Книга Тайны Третьего Рейха. Культура на службе вермахта - Олег Пленков
Шрифт:
Интервал:
Закладка:
Чистки по расовым и мировоззренческим признакам среди медиков были особенно тщательными: в известной берлинской раковой клинике «Карите» (Charite) из 13 исследователей вскоре после прихода нацистов к власти остался один доктор Ганс Аулер. Однако, несмотря на колоссальные кадровые потери и преступления части врачей, немецкая медицина в нацистские времена совершила качественный скачок в своем развитии, ее успехи были неоспоримы, некоторые из них сохранили свое значение до наших дней. Так, американский историк Роберт Проктор указывал, что немецкие врачи в годы Третьего Рейха находились в первых рядах борцов против рака груди и легких, что среди них были не только врачи-убийцы, запятнавшие само звание врача, но и истинные новаторы в своей сфере. Проктор показал, что немецкие врачи добились значительных успехов в профилактике раковых заболеваний. С началом массовой рентгеноскопии в Германии врачи выявляли на ранней стадии туберкулез, сердечные заболевания, рак желудка. В середине 30-х гг. консультационные пункты по раковым заболеваниям открывались повсеместно. Проктор писал, что каждый день в Кенигсберге в таком пункте обслуживались 35–60 женщин. В среднем две минуты длился тест на рак груди, 8 минут — полное гинекологическое обследование на обнаружение рака шейки матки. В просветительской листовке специалисты дрезденского Института гигиены писали: «каждая женщина старше 35 лет должна каждые 4 недели ощупывать собственную грудь на предмет обнаружения затвердевших узлов и новообразований». Для своего времени это было беспрецедентно: для сравнения — в США подобная пропагандистская кампания началась лишь 30 лет спустя. Именно немецкий врач (кельнский медик Франц Мюллер) впервые указал на взаимосвязь курения и рака легких, хотя в современной литературе «антиникотиновым» пионером считают английского врача Ричарда Долла (писавшего о том же в 1950 г.).
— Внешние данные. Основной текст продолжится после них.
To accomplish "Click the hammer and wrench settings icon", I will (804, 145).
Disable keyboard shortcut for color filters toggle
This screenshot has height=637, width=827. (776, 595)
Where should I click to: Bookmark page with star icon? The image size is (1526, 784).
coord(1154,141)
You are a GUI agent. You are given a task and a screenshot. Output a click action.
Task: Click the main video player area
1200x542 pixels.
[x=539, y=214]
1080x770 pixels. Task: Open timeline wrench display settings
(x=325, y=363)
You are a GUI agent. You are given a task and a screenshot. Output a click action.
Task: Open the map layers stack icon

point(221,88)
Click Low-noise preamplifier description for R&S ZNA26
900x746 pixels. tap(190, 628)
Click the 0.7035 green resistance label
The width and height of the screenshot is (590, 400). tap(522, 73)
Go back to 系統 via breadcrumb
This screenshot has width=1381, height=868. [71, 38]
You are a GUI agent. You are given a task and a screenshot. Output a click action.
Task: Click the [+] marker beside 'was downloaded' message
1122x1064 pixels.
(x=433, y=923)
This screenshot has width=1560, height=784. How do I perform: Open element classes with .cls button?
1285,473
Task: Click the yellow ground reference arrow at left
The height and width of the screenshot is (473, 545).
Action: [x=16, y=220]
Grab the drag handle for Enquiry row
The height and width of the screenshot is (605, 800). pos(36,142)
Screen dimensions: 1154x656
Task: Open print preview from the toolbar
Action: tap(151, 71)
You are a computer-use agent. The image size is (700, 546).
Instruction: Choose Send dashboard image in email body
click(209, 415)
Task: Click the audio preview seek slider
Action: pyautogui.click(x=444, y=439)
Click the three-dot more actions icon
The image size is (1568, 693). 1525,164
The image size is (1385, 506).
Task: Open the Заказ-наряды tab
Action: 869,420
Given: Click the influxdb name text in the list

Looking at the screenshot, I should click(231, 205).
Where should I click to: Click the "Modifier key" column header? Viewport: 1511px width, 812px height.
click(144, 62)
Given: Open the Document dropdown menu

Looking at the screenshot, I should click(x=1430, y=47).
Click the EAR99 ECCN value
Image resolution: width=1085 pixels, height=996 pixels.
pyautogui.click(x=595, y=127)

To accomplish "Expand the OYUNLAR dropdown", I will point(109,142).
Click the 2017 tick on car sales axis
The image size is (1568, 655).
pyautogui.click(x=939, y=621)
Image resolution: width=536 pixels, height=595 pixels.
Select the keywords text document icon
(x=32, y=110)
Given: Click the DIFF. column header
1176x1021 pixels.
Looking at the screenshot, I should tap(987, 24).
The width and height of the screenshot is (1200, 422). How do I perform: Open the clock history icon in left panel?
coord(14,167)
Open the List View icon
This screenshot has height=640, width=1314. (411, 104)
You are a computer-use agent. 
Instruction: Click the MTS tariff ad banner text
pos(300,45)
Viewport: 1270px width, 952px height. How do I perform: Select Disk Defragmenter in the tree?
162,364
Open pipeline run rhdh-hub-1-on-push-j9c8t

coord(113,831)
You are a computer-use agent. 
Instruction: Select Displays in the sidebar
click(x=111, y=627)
Заслугой немецких медиков было то, что в марте 1939 г. во Франкфурте-на-Майне состоялся конгресс по алкоголю и табаку, в нем принимали участие имперский руководитель медицины Леонардо Конти, шеф ДАФ Роберт Лей, известный берлинский хирург Фердинанд Лауэрбрух. Перед многочисленными присутствующими и слушателями специалисты бичевали оба порока, которые, как говорилось на съезде, «не только вредят воспроизводству арийской расы, но и наносят тяжелый урон немецкому народному хозяйству». Вред от курения в про-гандистской литературе оценивался в 2,3 млрд. марок ежегодно, что соответствовало стоимости 2 млн. легковых автомобилей. Особенно подчеркивалось вредоносность курения для рожениц. Эти цифры впечатляли даже Гитлера, курившего в молодости по 25–40 сигарет в день. Гитлер сожалел, что в начале войны в армии был установлен сигаретный паек, и для того, чтобы уменьшить потребление никотина, он приказал сократить норму до 6 сигарет в день (некурящим выдавали шоколад). Государство шло на всяческие меры по ограничению торговли сигаретами, несмотря на то что налоги на табак составляли 1/12 всех государственных доходов. Под впечатлением выводов медиков Гитлер (даже для финансирования собственной партии) отказывался принимать деньги от табачных фабрикантов.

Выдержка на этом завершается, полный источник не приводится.